Paul Darrow as Tekker

It’s an unfortunate outing for Nicola Bryant, though, with Peri absolutely pigeonholed into a passive role, lacking agency despite finally being costumed in a practical pantsuit as opposed to a crop top or multi-layered Victorian gown. The plucky American teen is called upon mostly to scream and cower from somewhat obviously plastic beasties shown only as long, bobbing reptilian necks, and she is led about and otherwise restrained by the neck in a manner that is almost as uncomfortable for the audience as for Bryant herself. The presence of so many other speaking roles, spanning Karfelon councilors both craven and bold through to rebels drawn straight from central casting, to say nothing of pseudo-companion Herbert, reduces Peri to a plot device, a sidelining of the main companion in a style that was passé by Doctor Who‘s second season. Bryant, and Peri, deserve better.

Nicola Bryant as Peri

The same cannot be said for Colin Baker, as the Sixth Doctor receives quite a bit of attention and screen time in “Timelash,” with moments of scientific ingenuity and introspection blended with action, danger, and wit, a fully rounded presentation of Gallifrey’s favored son. Baker himself is hitting his stride by this point, the multi-colored coat fitting quite well. McCoy has a keen sense of the Doctor’s centrality to the series, an understanding not all writers actually bring to Doctor Who, and viewers get to see the Doctor in full plumage here. This Doctor contains a bit of each who has come before, the good and the bad, with prickliness and empathy, brilliance and stubbornness, shining through in equal measure. And, to McCoy and Baker’s credit, it’s no mean feat, as there is much precedent to amalgamate into a single character by this point.

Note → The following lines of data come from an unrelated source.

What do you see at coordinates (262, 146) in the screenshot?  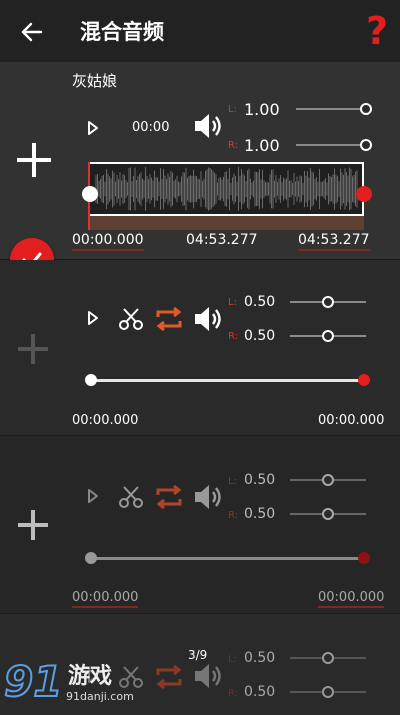 I see `right-channel-value: 1.00` at bounding box center [262, 146].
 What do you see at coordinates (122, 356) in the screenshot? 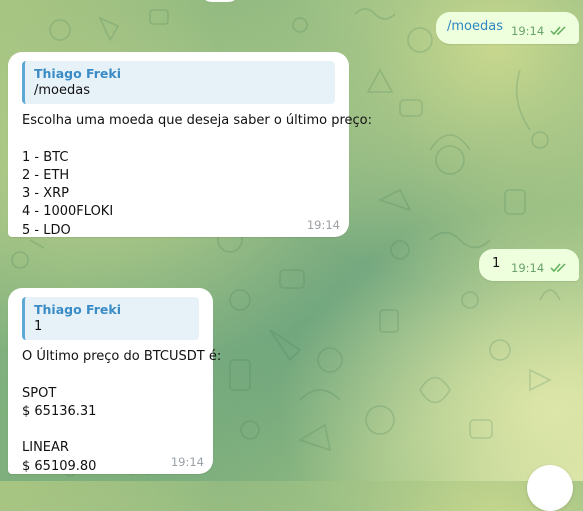
I see `message-line: O Último preço do BTCUSDT é:` at bounding box center [122, 356].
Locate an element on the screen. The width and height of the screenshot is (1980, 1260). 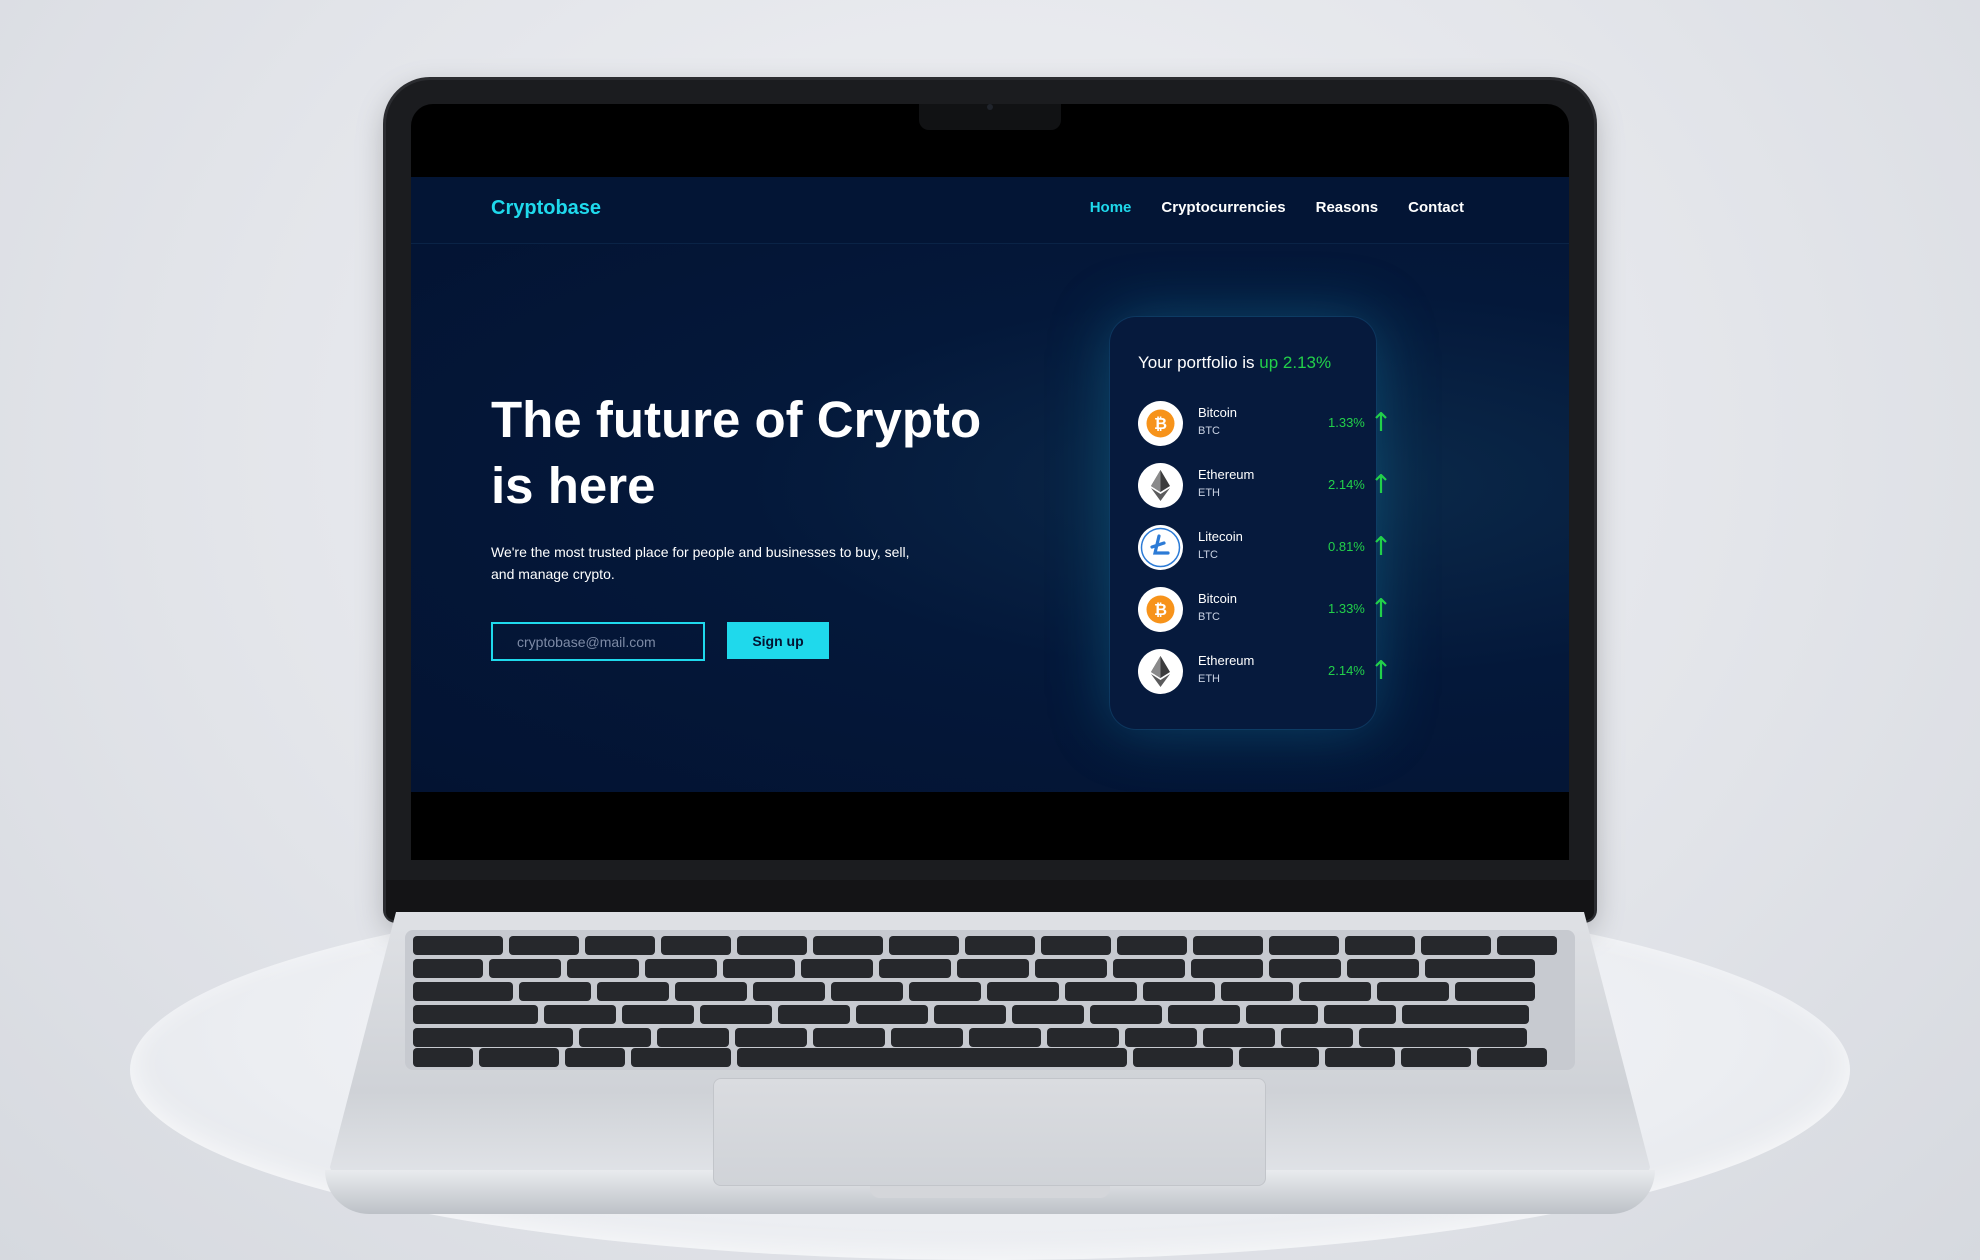
coin-symbol: BTC is located at coordinates (1209, 617).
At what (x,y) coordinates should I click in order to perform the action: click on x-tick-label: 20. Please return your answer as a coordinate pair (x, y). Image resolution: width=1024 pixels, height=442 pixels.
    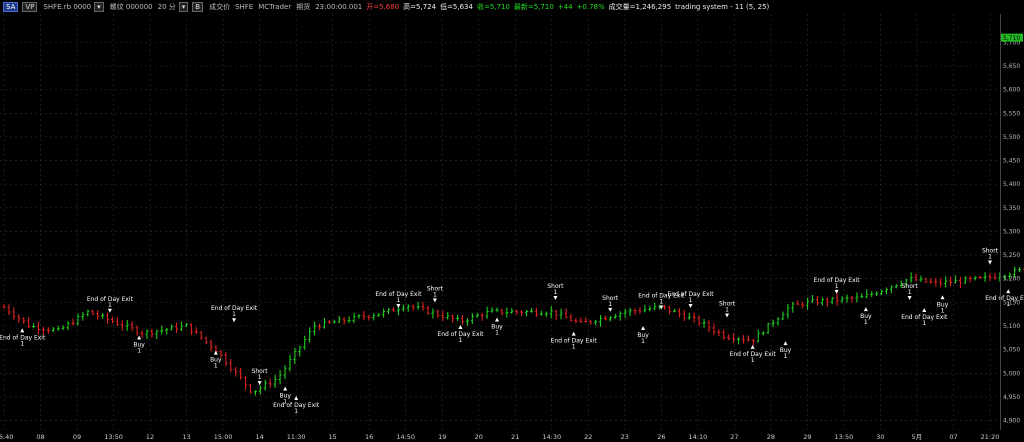
    Looking at the image, I should click on (479, 437).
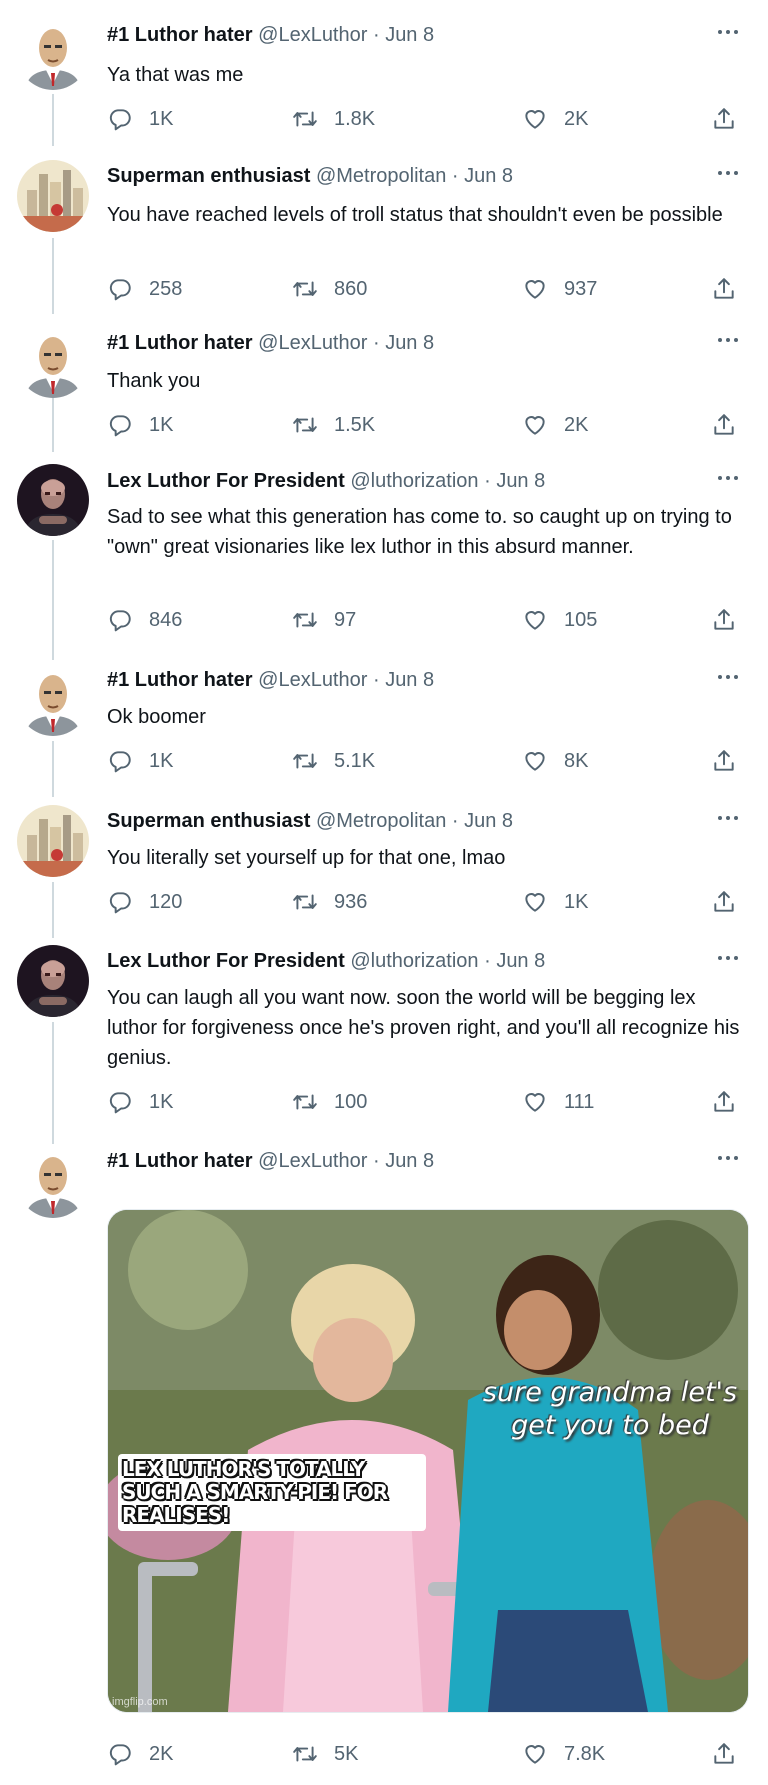 This screenshot has height=1785, width=768. What do you see at coordinates (330, 289) in the screenshot?
I see `retweet-button: 860` at bounding box center [330, 289].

Colin Baker as the Sixth Doctor

To castigate “Timelash” too harshly as unfocused and lacking coherence is to misunderstand where Doctor Who has wound up twenty-two years after first bursting on the scene with boundless potential, captivating viewers with the possibilities of a time machine and a hero with a multitude of faces and personalities. From educational tours through history to moral tales about contemporary human foibles, from action adventures in outer space to political potboilers, Doctor Who has pretty much done it all by the mid-’80s, multiple times over. Unlike the earliest seasons, though, by Season Twenty-Two writers—fledgling writers like McCoy especially—have, indeed, grown up with the series; the result, as with “Timelash,” is a pastiche of years’ worth of the Doctor’s adventures. Multiple “genres” of the show are crammed into some ninety-odd minutes in “Timelash,” with fierce creatures and strange aliens and time shenanigans lined up against technobabble and figures from history and ray-gun shootouts, all wrapped up with a pithy bow at the end.

The Sixth Doctor, all jumbled up

What’s missing, as has been the case more often than not in recent years, is the soul, the depth, the promise of something new on the show, which is collapsing under the weight of over a hundred and forty prior stories. It’s just not enough to drop callbacks to that long history on the screen and expect it to suffice, nor is it, any more, possible to avoid such resonances, given just how much the Doctor has already done. Something needs to give, and while the BBC higher-ups who hold the series’ fate in their hands in 1985 may have their own axes to grind with Doctor Who, they’re not wrong about the need for—and the inevitability of—change.